PENGGALAN TEKS:
____________

Saya ingat salah satu omongan
sahabat saya beberapa waktu lalu “Setiap orang akan menempuh jalan hidup yang
berkelok – kelok, ngga ada yang lurus. Hanya saja setiap orang mempunyai
kelokan yang berbeda.”
Iya, untuk saat ini kalimat itu
persis menggambarkan kehidupan ‘koas’ kita yang berjalan sudah hampir 3 tahun.
Tiga tahun! Sekolah pasca sarjana aja kebanyakan hanya butuh waktu dua tahun.
Tahun – tahun genting dimana kita yang dianggap ‘angkatan tua’ sudah kehabisan
stock pasien, ngga dapet jatah kursi, tiap ketemu dosen ditanyain “kamu kurang
pasien apa?”, kalau orangtua nanya kapan selesai mulai keringat dingin, dan
sensasi – sensasi lain yang hanya anak koas KG yang tahu.

____________

DATA TERSEDIA:
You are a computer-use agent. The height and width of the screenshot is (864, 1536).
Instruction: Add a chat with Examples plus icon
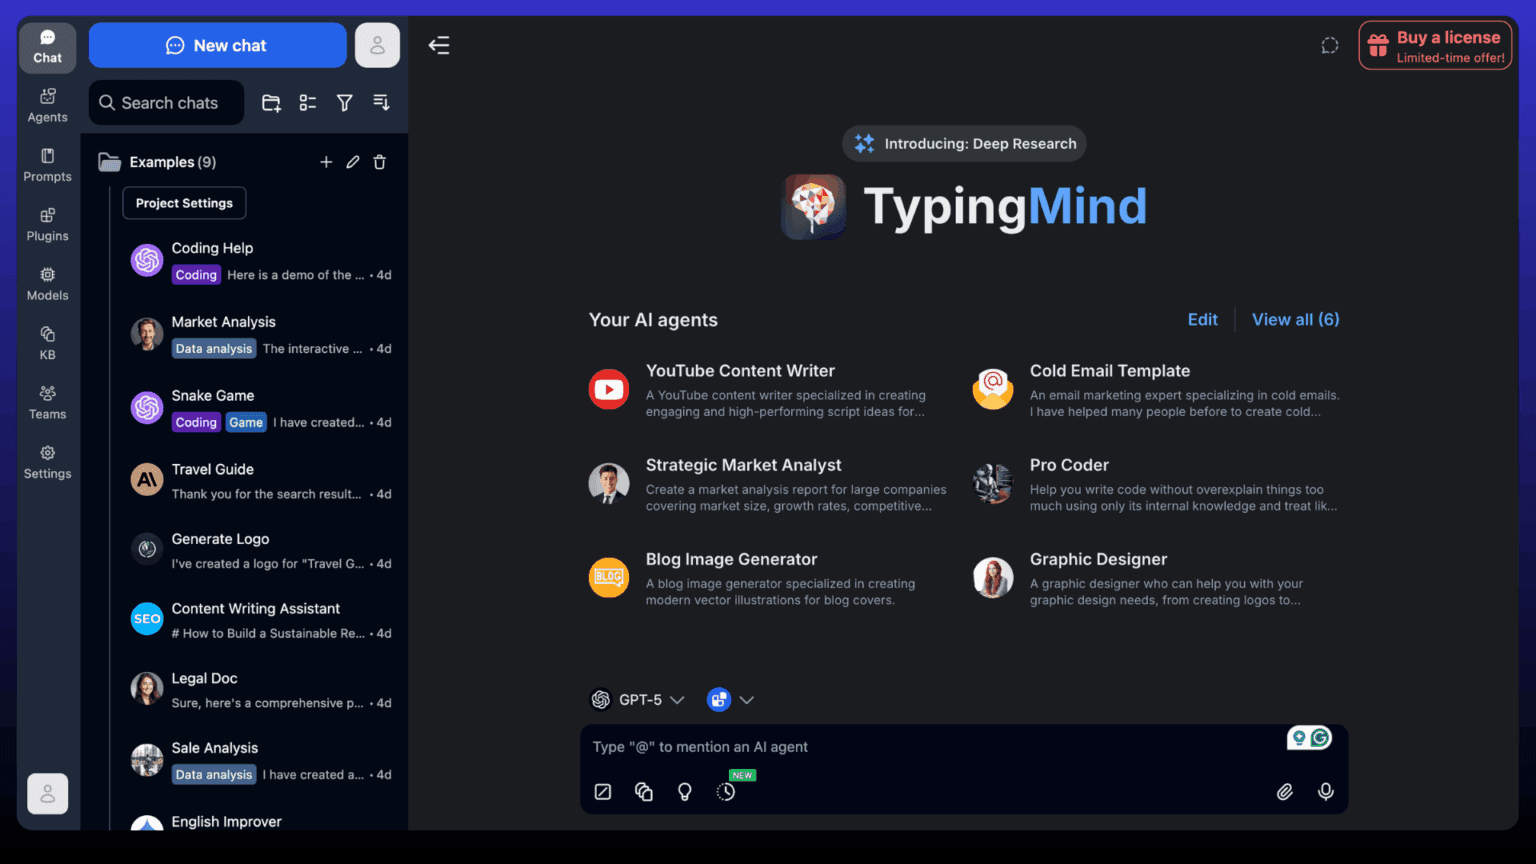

____________

URAIAN TUGAS: Bagaimana bunyi bagian teks tentang kehidupan koas yang dibuka dengan kata-kata berisi "Saya ingat salah" dan ditutup dengan "hampir 3 tahun." bila "sahabat" diganti menjadi "teman"? Data tersebut sama sekali tidak dipakai di sini.

JAWABAN LENGKAP:
Saya ingat salah satu omongan
teman saya beberapa waktu lalu “Setiap orang akan menempuh jalan hidup yang
berkelok – kelok, ngga ada yang lurus. Hanya saja setiap orang mempunyai
kelokan yang berbeda.”
Iya, untuk saat ini kalimat itu
persis menggambarkan kehidupan ‘koas’ kita yang berjalan sudah hampir 3 tahun.